◆ Provided text
Boom! The cannon sounded and the swim began. Within minutes a man had kicked me so hard in my face that my goggles slipped off, filled with water and my vision was even worse than before. I had to stop as many swimmers kicked and stroked right over my body while I fixed the goggles. I thought, “Y’all won’t get away with that nonsense,” and I passed them all up. But it would not be long before I realized, of course, I had no idea where I was. I was in a pack of crazed swimmers, many of whom were kicking way too hard for wearing wetsuits. I just told myself to swim slow and steady and not let their anxiety influence my swim. I knew I was facing a 112 mile bike in the heat and wind. I knew I would need my upper body strength to endure that, so why waste it on over-swimming? I never got away from the pack through the whole swim. So I was kicked often and hard. Going into the sun was tough, but I wasn’t as bothered by it as others were. Once we turned around, it was easier to sight off the orange buoys. I was able to swim a little faster, but never got too fast for fear of tiring out. When I saw the last buoy, I was thrilled. I very slowly and carefully let the volunteer help me up the steps. Then the next volunteer grabbed me and began stripping me. I was shaking terribly and she asked if I needed medical. “No m’am,” I said with chattering teeth, “I’m just cold.” She handed me my wetsuit and I lightly jogged to transition. I grabbed my bag and ran to the changing tent.
SWIM TO BIKE TRANSITION
Here’s where I must describe the volunteers. They are amazing. There were 3500 of them out that day. They treated us like rock stars. I’ve never felt so pampered. It took me a while in the changing tent just to dry my feet, put on my socks, bike shoes, helmet, gloves, sunglasses and drink some water and Gatorade. I didn’t have to do anything with my wetsuit or clothing. The volunteers took care of everything. I ran out of the changing tent and a volunteer was standing there with sunscreen. He rubbed it all over my face, arms and legs. I didn’t have to do a thing! I went potty and ran toward my bike. I grabbed my bike and ran to the mount line, hopped on and began the longest, toughest bike journey of my life.
THE BIKE (112 miles)
The meteorologists had predicted 6-10 mph winds for this day. They were wrong! And those people who think the Ironman in Arizona is flat are wrong! The bike course is three loops including a long 15-mile stretch of straight, slight uphill through the Pima-Maricopa Indian community. I was no longer cold from the swim. It was approaching 95 degrees. The winds unfortunately were not tail winds up that hill. There were moments when I could feel the wind pushing me backward down the hill and I had to tap into my core muscles to control the bike. It wasn’t long before I saw people falling. I saw people crashing at the turns as the winds and sharp turns wiped them out. The heat was unbearable. I talked to the Lord and asked for strength to endure. If loop one was this challenging, how on earth would I endure loop two and even more difficult, loop three?

◆ Source material
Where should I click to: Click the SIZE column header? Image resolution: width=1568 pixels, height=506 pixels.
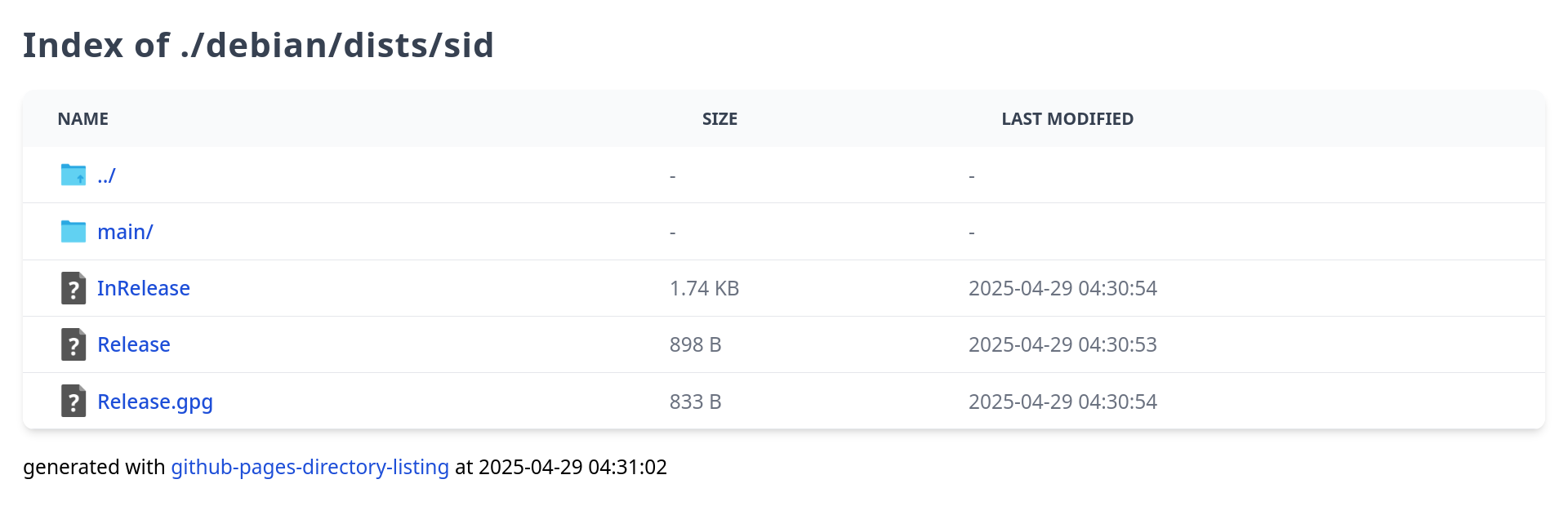(719, 119)
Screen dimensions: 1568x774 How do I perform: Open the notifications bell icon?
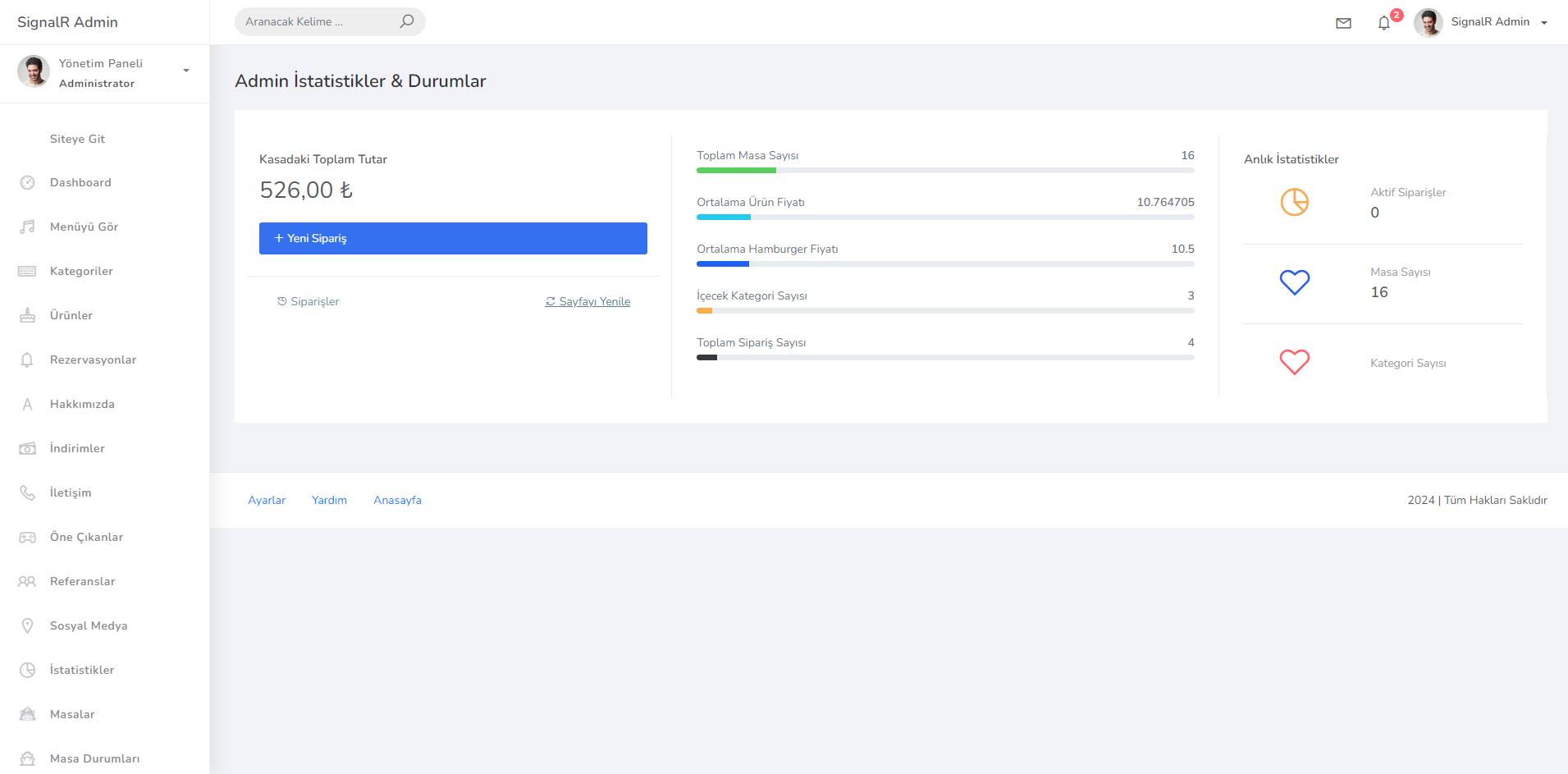pyautogui.click(x=1384, y=23)
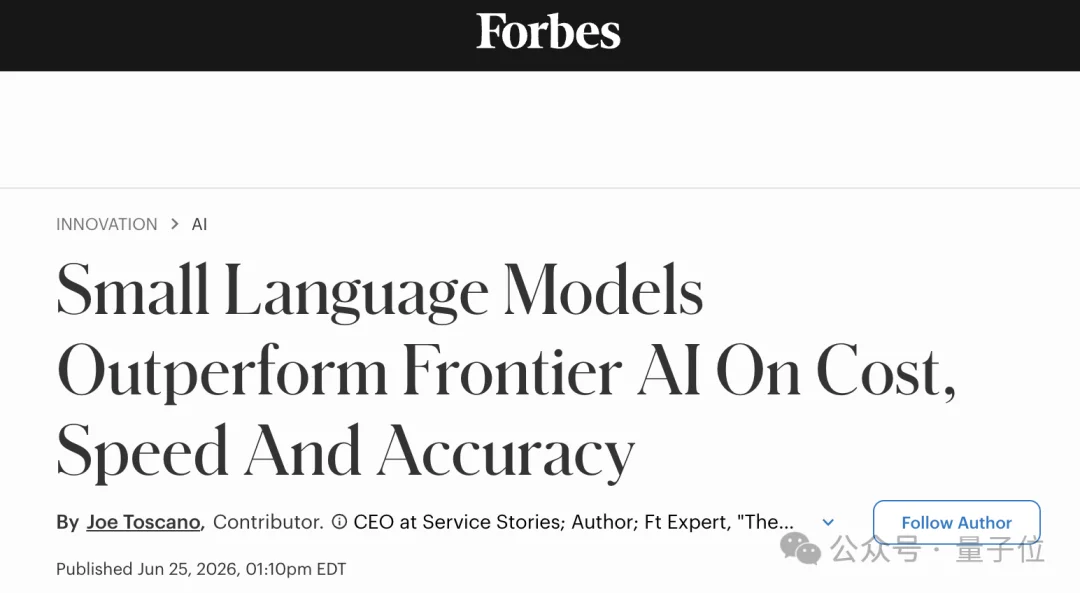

◆ Work task
Reproduce the Ironman account from the passage that begins with "The meteorologists had" and stop after "difficult, loop three?", substituting "forecasters" for "meteorologists".

◆ Completed task
The forecasters had predicted 6-10 mph winds for this day. They were wrong! And those people who think the Ironman in Arizona is flat are wrong! The bike course is three loops including a long 15-mile stretch of straight, slight uphill through the Pima-Maricopa Indian community. I was no longer cold from the swim. It was approaching 95 degrees. The winds unfortunately were not tail winds up that hill. There were moments when I could feel the wind pushing me backward down the hill and I had to tap into my core muscles to control the bike. It wasn’t long before I saw people falling. I saw people crashing at the turns as the winds and sharp turns wiped them out. The heat was unbearable. I talked to the Lord and asked for strength to endure. If loop one was this challenging, how on earth would I endure loop two and even more difficult, loop three?